Monday, February 25, 2013

Paved Paradise


The parking lot. That thing they paved paradise for. The place your car rests and sleeps.

The place I believed my car had died.

A few months ago, I wrote about the gratefulness I felt just before selling our car in Korea, and the joy I felt at having been blessed with another free car. I said that I'd told God that I'd be content with whatever car He wanted me to have, even if it wasn't exactly what I wanted.

I lied.

To God, to you, to myself -

I lied.

I was not content. I was covetous of something more, ungrateful for what I had, jealous of my wife, because she was driving a new car. God had given me a free car, twice, and I looked upon that gift with veiled disdain. I wasn't truly thankful - not really. I mean, I was thankful - to a point, but it was two-faced. I looked derisively at the car, disappointed that it wasn't something more - something more 2013 Hyundai Veloster-like ...just as an off-hand example.
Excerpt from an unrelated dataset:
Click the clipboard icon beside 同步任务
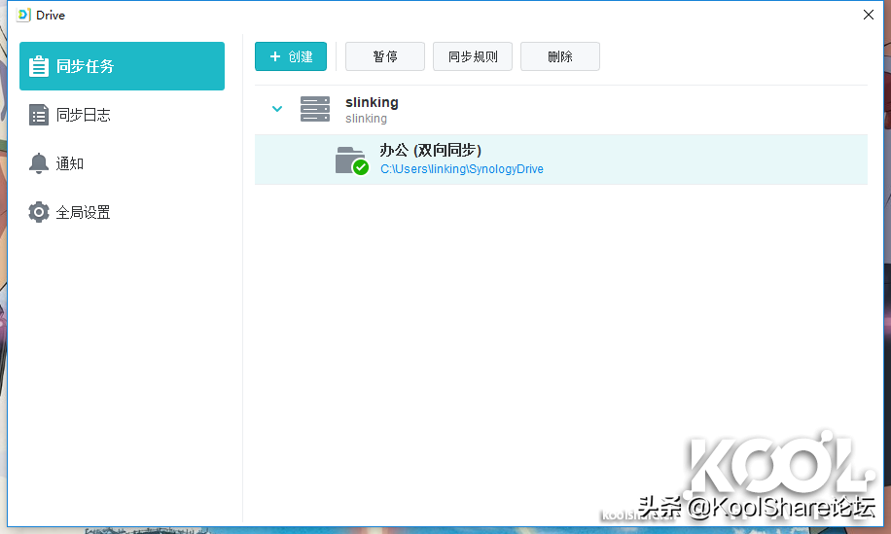This screenshot has width=891, height=534. point(39,66)
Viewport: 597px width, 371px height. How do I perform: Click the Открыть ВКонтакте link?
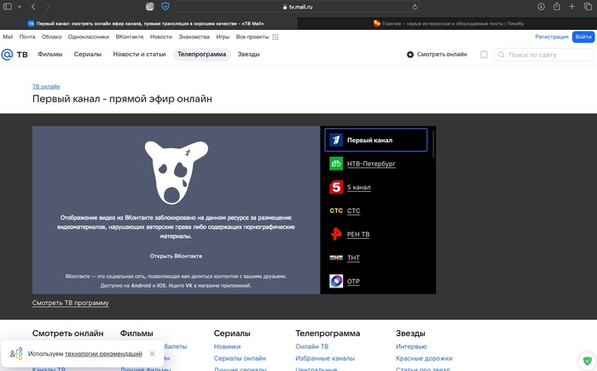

That is, I was ungrateful...until my car died.
About a month ago, I was driving around, when it suddenly became very difficult for me to shift the car into any gear. It started with reverse, then the lower gears, then all the gears. I was practically standing on the stick on the last let home, just trying to get the car back into the parking space, which I believed would ultimately be it's grave. By the time I did, the clutch was sinking into the floor with no resistance, and the gears were resolute and defiant.


I was barely able to roll the car into it's spot. I believed (and others agreed with my belief) that the clutch was broken and needed to be replaced. The only trouble with this was that we couldn't afford the repair. We didn't want to add to our already mounting credit card debts. We are trying to stay out of debt wherever possible, and by God's grace we are making slow headway on paying off what little debt we've incurred in the past couple months. As you can, then, imagine the thought of auto repairs wasn't a thrilling one. So, I held off as long as I could. Ferial urged me to get it fixed. However, I didn't see it as a need. I didn't have a job to get to and I was able to get around by hitching rides, or borrowing vehicles when a need did arise. I was recently convinced, though, that I needed to bite the bullet and get the car fixed. I began to see it as necessary.

I did a bit of investigation and a friend told me that his father would be willing to do the work for a discounted price, because of our close friendship. I debated this for another week, as it was still more than I wanted to spend...and I just knew that once he got in there, he'd find plenty more that needed to be fixed than just the clutch. In the end, though, I called and scheduled an appointment.

Which brings me to today.

I called roadside assistance. Made an appointment at the garage. And followed the tow truck over in our other vehicle, Geordi LaForte.

Upon arriving at the garage, I told of my woes to Dennis the mechanic. He was really busy, but as I explained the problem, he looked a bit sideways at me, and I could see the lightbulb turn on in his mind. He asked if I'd checked the fluid in some car part that I didn't know existed, and quickly concluded by my blank stare that I hadn't.

"If this is just a fluid problem, I'm going to be very embarrassed." I said.
Dennis the mechanic looked at me and answered very matter-of-fact, "Well, a little embarrassment might be worth saving yourself $500."
Too true.

He looked under the hood, unscrewed the lid to a reservoir that I might have thought belonged to the windshield wiper fluid, placed his finger inside and said, "Yup. Bone dry. That's a good sign."
(Only in this situation would that be a good sign)

He filled the little tank with some clear fluid, started the car and immediately slid the car into gear with ease.

I tucked my tail between my legs...

He told me to take the car for a spin around the block, just to make sure.

And for that trip around the block... I was truly thankful.

My car was "fixed"... and it cost me nothing.
(except perhaps some pride)

In the book of Hebrews, the author encourages his readers to "endure hardship as discipline." For such discipline is a sign that God is treating us as children, and what loving father doesn't discipline his children? In his context, the writer of that letter was encouraging early Christians who were being persecuted for their faith. Comparatively, my little #FirstWorldProblem isn't really such a big deal. All the same, though, it was a kind of a hardship to go without my car for the past month. It was humbling to have to beg rides off of people. I felt like a burden when I needed to borrow a car. I wasn't able to go to places I wanted, nor to places I needed to. I felt isolated, stuck, lame.

"the Lord disciplines the one that He loves, and chastens everyone He accepts as His son"

I was certainly in need of some discipline.

Over this month, I re-learned to be thankful & content. I'm thankful for my car. However, I'm also thankful for discipline, for gracious reminders & that I'm accepted as a son, by a Father who loves me.


And for a person who loves to drive, pavement itself can be a sort of paradise.